ILast season, only 11.5% of the goals scored in the Premier League The percentage of goals scored from outside the box is the lowest Opta has recorded since the Premiership split from the Football League in 1992. This is not an isolated case – there have been fluctuations, but the general trend over the past two decades has been a decline in the proportion of goals scored from long range. Which raises the obvious question of why. Is this the clearest evidence of the impact of data on football?
Its exact impact on how top-level football is actually played is difficult to measure, not least because clubs are keen to obscure any advantage they gain from analytics in order to preserve their competitive edge.
Tactical analyst Michael Cox made the intriguing argument in The Athletic last week that, with one or two specific exceptions, data has not actually had as much of an impact on how the game is actually played as is often claimed.
The proportion of shots taken from distance has fallen by around a quarter in the Premier League over the past decade, so it may be true that players now have some awareness of the xG of shots from certain positions and modulate their behaviour accordingly, but there are other details in the long-range goals data that seem telling.
Firstly, 143 goals were scored from outside the box last season, compared to 145 the season before and 144 the season before that. In the two seasons before that, there were 122 and 125. In absolute terms, the number of goals from long range is not decreasing, but goals from inside the box are increasing. This may be an indication of greater efficiency, but it also suggests that the picture is more complex than the ratio alone suggests.
Long-range goals peaked in 2006–07 (highest proportion: 20.2%) and 2007–08 (highest figure: 191) and began to decline in 2008, which is regarded as a landmark tactical year. Prior to 2008, there was only one season in which goals per game in the Champions League knockout stages averaged more than three; after that, the average would not fall below three again until 2020–21. 2008 was also the year in which Pep Guardiola He took over as technical director of Barcelona.
Guardiola is the most influential manager of modern times. He has had a direct influence on two top Premier League club managers, Mikel Arteta and Enzo Maresca, and is at the forefront of a philosophical movement that began at Ajax in the late 1960s and which counts at least half a dozen other Premier League managers among its members.
But there is also an indirect influence. If you watch a non-professional league game, you will see that goal kicks are taken short and plays are built up from the back. Talented left-footed children of above-average height, whatever their position, are being converted into central defenders because there is a huge shortage of left-footed centre-backs, who are desperately needed by teams that want to play from the back.

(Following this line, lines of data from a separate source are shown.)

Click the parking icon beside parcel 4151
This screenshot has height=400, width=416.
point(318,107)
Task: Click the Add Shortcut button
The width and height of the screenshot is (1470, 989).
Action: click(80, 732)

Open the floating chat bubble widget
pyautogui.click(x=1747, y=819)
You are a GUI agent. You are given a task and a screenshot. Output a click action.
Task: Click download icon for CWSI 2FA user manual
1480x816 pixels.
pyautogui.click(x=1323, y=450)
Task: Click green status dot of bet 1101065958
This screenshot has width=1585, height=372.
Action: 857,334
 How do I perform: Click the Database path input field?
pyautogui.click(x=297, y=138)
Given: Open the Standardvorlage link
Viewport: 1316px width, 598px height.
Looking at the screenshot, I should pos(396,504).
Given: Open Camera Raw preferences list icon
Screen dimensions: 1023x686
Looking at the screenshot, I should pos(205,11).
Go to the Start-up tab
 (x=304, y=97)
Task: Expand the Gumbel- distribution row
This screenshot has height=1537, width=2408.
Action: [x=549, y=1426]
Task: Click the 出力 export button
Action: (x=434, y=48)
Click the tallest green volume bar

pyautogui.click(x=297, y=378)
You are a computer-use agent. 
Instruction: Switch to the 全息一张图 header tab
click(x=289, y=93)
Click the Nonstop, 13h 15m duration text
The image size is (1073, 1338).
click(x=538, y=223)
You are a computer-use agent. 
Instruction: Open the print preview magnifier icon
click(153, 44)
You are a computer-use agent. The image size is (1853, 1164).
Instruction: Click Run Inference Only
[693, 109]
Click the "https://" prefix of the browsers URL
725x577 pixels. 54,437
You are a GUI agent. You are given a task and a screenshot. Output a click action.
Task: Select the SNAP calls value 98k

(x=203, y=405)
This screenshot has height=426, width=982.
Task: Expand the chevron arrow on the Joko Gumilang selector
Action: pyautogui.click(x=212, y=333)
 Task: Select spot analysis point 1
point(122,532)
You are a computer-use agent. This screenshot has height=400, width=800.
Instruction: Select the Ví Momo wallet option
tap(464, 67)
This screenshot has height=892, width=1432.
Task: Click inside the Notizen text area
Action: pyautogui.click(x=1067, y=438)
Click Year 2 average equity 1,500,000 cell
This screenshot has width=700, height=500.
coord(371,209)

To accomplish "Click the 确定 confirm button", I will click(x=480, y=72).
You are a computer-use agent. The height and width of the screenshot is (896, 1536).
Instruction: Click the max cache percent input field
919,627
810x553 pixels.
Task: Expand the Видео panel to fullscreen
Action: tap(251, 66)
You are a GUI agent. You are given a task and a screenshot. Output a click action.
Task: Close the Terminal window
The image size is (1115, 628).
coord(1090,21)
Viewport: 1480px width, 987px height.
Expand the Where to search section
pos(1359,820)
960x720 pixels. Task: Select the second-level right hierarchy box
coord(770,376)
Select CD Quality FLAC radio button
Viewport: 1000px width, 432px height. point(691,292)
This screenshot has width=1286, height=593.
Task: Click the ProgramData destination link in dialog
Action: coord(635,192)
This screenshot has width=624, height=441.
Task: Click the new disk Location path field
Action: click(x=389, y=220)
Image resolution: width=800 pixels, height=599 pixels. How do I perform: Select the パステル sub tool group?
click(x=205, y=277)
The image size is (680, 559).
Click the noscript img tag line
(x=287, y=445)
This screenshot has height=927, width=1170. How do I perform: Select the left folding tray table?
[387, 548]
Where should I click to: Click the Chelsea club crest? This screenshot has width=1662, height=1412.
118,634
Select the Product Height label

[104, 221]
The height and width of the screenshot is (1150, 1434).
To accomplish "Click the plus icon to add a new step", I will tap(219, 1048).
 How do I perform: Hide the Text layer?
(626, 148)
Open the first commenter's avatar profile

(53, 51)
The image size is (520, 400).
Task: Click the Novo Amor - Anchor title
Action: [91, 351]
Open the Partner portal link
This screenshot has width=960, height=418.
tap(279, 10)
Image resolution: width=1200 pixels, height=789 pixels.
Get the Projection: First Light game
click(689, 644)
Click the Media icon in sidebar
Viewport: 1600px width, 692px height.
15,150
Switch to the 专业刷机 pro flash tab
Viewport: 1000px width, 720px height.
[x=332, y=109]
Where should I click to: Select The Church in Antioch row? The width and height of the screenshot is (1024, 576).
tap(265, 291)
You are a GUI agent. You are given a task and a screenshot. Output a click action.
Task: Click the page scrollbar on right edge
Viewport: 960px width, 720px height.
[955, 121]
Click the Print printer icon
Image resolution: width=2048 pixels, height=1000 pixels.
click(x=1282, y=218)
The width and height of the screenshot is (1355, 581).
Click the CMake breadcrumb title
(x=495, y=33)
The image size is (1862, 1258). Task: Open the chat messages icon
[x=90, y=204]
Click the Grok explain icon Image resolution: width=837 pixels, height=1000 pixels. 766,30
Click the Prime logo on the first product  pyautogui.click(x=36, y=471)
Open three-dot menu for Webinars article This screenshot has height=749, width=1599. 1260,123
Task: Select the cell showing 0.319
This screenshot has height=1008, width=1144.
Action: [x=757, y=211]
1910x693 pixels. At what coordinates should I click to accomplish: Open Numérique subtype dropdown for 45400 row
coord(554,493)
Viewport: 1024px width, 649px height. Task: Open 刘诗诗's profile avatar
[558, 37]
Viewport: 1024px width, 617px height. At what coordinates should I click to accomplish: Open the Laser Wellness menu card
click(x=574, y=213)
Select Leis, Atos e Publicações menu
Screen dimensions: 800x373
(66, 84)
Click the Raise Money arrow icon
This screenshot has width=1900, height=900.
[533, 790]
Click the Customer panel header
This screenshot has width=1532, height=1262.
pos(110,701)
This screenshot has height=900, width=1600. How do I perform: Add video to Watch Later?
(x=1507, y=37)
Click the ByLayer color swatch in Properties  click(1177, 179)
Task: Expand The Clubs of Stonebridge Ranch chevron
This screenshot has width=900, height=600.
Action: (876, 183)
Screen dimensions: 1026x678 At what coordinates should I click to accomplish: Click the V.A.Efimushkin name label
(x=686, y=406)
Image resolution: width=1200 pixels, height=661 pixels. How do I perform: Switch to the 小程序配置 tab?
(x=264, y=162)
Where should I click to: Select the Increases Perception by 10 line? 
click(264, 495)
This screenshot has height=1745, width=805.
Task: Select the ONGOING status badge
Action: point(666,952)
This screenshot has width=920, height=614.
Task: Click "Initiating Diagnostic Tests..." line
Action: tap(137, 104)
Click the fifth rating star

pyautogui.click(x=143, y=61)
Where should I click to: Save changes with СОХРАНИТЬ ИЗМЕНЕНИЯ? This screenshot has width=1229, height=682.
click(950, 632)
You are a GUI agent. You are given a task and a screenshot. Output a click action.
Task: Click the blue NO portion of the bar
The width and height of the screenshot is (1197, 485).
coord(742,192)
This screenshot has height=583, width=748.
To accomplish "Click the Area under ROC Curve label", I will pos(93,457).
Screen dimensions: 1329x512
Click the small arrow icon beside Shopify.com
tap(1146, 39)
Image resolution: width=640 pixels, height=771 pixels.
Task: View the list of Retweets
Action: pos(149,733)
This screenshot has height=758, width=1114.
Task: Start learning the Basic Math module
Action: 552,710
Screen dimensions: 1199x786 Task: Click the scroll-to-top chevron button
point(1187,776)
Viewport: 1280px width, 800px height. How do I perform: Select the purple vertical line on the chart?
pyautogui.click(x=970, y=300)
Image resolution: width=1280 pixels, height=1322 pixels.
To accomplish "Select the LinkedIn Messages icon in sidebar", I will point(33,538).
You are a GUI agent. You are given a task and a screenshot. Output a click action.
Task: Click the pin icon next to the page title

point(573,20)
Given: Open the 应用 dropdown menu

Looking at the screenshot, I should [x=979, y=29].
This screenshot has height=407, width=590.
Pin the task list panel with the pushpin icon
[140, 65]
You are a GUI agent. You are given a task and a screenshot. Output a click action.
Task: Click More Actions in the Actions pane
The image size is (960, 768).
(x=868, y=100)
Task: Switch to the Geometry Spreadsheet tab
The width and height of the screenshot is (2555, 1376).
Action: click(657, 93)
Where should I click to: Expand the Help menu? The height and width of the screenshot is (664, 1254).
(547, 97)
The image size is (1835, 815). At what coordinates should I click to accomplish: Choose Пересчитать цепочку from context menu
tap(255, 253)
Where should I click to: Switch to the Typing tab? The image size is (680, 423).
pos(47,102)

That's where the picture starts to get blurred. Could Guardiola achieve all that? Do managers in the eighth and ninth tier of English football really see themselves as mini-Peps? And if Guardiola is the reason for the change, how did it happen so quickly? How could he have such an influence in his first season as manager? That's not to say Guardiola isn't influential; he is, hugely so. His success validates his methods, and there are certainly managers in lower divisions who have been inspired by him and his methods.
But there is also a question of environment. Guardiola did not work in a vacuum. When he became coach of Barcelona, the conditions were conducive to his style of football being successful. The pitches, balls and equipment were of a level that allowed for technical and closed football, so rondo to be transplanted from the training ground to the pitch, while changes to the offside law expanded the effective playing area and a crackdown on bullying tackles made it harder for teams to intimidate smaller, technically gifted players.
Guardiola made the most of it and perhaps crystallised in the minds of many what possession football could achieve in such conditions; had he not existed, the game might not have taken the direction it did, but equally the era of attrition, of Jose Mourinho and Rafa Benitez, of Greece winning the Euros, was coming to an end.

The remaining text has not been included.